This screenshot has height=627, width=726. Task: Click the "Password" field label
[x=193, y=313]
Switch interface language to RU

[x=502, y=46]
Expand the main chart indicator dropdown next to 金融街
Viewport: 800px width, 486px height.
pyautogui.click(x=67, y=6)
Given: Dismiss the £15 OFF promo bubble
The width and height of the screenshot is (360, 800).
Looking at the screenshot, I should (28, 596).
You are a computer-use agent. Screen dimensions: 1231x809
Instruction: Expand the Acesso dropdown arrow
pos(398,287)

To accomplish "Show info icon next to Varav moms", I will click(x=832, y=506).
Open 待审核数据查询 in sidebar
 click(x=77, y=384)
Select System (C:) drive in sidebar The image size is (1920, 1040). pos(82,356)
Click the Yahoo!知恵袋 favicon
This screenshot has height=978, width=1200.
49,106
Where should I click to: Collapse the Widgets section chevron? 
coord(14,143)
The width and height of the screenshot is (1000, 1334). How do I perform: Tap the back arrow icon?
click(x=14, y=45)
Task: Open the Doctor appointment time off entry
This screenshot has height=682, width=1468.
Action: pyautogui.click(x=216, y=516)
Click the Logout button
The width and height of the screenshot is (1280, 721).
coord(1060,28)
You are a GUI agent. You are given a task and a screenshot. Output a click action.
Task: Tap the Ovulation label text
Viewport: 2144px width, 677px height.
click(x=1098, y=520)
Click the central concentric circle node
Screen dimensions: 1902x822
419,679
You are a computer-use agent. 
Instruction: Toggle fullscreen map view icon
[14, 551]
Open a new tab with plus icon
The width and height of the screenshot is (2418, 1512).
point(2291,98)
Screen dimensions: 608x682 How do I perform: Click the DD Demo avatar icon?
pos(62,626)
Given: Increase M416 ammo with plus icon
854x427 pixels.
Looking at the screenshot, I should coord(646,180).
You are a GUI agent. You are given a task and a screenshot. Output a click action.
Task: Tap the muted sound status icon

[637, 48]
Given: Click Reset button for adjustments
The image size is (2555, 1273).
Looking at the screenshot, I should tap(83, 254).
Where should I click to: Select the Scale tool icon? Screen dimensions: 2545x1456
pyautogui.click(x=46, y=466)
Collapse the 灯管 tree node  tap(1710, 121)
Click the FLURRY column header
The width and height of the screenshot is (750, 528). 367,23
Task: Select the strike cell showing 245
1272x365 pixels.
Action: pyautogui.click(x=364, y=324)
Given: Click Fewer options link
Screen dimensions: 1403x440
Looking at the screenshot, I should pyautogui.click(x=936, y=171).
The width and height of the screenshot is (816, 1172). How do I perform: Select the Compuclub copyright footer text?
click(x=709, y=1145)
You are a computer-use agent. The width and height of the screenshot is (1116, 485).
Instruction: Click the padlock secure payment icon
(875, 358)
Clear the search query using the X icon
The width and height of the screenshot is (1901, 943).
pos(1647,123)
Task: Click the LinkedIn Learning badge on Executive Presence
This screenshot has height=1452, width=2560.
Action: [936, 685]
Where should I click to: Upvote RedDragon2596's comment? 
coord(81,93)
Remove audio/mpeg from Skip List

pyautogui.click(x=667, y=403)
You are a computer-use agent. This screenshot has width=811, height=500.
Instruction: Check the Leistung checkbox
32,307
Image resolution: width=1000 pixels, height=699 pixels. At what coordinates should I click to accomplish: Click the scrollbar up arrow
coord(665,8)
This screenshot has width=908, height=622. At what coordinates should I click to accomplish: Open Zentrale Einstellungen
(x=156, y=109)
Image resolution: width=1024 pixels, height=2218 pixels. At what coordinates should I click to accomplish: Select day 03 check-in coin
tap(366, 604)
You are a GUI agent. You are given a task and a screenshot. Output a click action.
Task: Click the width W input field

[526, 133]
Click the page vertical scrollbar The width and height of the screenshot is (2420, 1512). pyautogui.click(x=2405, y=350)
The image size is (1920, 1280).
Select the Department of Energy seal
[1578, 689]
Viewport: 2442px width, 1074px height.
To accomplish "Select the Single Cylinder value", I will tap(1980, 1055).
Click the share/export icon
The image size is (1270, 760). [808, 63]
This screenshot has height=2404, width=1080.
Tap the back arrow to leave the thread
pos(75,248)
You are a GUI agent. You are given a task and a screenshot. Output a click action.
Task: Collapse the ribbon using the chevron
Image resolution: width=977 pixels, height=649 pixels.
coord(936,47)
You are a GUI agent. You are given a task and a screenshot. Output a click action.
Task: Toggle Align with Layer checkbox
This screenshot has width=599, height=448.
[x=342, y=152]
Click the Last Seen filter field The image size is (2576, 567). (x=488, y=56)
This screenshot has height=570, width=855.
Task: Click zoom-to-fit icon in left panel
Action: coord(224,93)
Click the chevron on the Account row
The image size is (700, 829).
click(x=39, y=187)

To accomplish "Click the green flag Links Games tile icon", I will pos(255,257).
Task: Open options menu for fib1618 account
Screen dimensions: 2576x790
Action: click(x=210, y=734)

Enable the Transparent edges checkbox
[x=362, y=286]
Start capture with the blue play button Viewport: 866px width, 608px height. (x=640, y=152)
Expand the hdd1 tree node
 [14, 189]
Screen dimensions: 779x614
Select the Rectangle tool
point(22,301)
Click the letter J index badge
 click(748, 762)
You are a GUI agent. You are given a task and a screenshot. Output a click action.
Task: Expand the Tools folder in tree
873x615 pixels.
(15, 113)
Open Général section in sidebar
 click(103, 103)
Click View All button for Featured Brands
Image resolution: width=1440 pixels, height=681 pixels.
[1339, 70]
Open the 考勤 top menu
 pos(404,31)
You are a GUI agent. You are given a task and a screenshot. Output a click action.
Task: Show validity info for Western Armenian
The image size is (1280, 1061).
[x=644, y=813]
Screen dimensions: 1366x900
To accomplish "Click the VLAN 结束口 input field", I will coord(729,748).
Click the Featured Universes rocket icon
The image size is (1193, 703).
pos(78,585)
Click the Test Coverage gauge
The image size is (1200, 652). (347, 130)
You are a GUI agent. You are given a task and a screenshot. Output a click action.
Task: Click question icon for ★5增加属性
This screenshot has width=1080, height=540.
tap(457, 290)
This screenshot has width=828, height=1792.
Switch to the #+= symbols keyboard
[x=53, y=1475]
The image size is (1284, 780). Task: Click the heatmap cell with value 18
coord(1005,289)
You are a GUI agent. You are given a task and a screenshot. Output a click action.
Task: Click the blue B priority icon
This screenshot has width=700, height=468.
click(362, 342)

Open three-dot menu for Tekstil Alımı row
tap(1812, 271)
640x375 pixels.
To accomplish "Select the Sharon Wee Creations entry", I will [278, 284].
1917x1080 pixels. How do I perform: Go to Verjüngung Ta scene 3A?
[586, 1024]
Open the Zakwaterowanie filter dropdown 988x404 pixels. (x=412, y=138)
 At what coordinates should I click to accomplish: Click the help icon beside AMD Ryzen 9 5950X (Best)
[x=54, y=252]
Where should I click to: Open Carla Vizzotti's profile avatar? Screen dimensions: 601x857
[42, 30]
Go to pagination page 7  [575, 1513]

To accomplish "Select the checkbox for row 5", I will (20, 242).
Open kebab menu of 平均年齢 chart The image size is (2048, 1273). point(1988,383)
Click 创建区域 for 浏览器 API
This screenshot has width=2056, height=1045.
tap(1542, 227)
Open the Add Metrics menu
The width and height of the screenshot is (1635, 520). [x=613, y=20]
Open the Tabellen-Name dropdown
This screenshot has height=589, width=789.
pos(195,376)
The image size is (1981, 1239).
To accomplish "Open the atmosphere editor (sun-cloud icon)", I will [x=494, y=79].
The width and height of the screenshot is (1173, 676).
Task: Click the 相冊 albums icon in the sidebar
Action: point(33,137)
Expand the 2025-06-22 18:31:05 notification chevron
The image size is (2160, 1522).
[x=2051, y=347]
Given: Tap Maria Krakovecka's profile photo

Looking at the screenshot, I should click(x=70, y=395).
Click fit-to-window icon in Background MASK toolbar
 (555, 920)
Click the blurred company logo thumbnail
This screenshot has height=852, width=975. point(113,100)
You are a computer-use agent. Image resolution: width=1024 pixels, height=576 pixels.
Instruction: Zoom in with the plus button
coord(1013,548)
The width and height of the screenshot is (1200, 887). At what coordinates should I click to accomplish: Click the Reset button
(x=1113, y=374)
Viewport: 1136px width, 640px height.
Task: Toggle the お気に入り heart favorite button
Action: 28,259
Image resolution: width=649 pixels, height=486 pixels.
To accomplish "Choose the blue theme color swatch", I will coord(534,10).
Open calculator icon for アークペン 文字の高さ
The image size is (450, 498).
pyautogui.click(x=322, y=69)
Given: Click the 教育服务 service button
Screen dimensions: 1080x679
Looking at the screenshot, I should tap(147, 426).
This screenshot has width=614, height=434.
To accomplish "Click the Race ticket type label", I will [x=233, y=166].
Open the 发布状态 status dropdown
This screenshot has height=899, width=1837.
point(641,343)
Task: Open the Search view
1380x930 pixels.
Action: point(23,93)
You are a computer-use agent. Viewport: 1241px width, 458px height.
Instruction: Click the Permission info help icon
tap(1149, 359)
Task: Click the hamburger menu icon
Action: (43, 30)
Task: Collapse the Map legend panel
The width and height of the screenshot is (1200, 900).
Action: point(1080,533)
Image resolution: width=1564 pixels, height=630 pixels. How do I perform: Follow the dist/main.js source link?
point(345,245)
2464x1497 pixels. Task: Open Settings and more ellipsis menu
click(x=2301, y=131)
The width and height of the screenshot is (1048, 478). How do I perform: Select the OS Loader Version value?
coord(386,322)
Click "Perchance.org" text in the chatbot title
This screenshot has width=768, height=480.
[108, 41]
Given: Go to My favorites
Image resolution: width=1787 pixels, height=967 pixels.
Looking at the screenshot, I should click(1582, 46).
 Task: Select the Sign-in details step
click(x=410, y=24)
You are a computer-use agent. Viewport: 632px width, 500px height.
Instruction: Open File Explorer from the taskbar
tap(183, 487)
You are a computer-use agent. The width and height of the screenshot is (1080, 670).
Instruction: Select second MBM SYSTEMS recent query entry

**DO THIS:** Reproduce verbatim the items in the stretch from the line containing "640x375 pixels." through the line containing "tap(1542, 227)", both lines included.

**THE COMPLETED TASK:**
640x375 pixels.
To accomplish "Select the Sharon Wee Creations entry", I will [278, 284].
1917x1080 pixels. How do I perform: Go to Verjüngung Ta scene 3A?
[586, 1024]
Open the Zakwaterowanie filter dropdown 988x404 pixels. (x=412, y=138)
 At what coordinates should I click to accomplish: Click the help icon beside AMD Ryzen 9 5950X (Best)
[x=54, y=252]
Where should I click to: Open Carla Vizzotti's profile avatar? Screen dimensions: 601x857
[42, 30]
Go to pagination page 7  [575, 1513]

To accomplish "Select the checkbox for row 5", I will (20, 242).
Open kebab menu of 平均年齢 chart The image size is (2048, 1273). point(1988,383)
Click 创建区域 for 浏览器 API
This screenshot has width=2056, height=1045.
tap(1542, 227)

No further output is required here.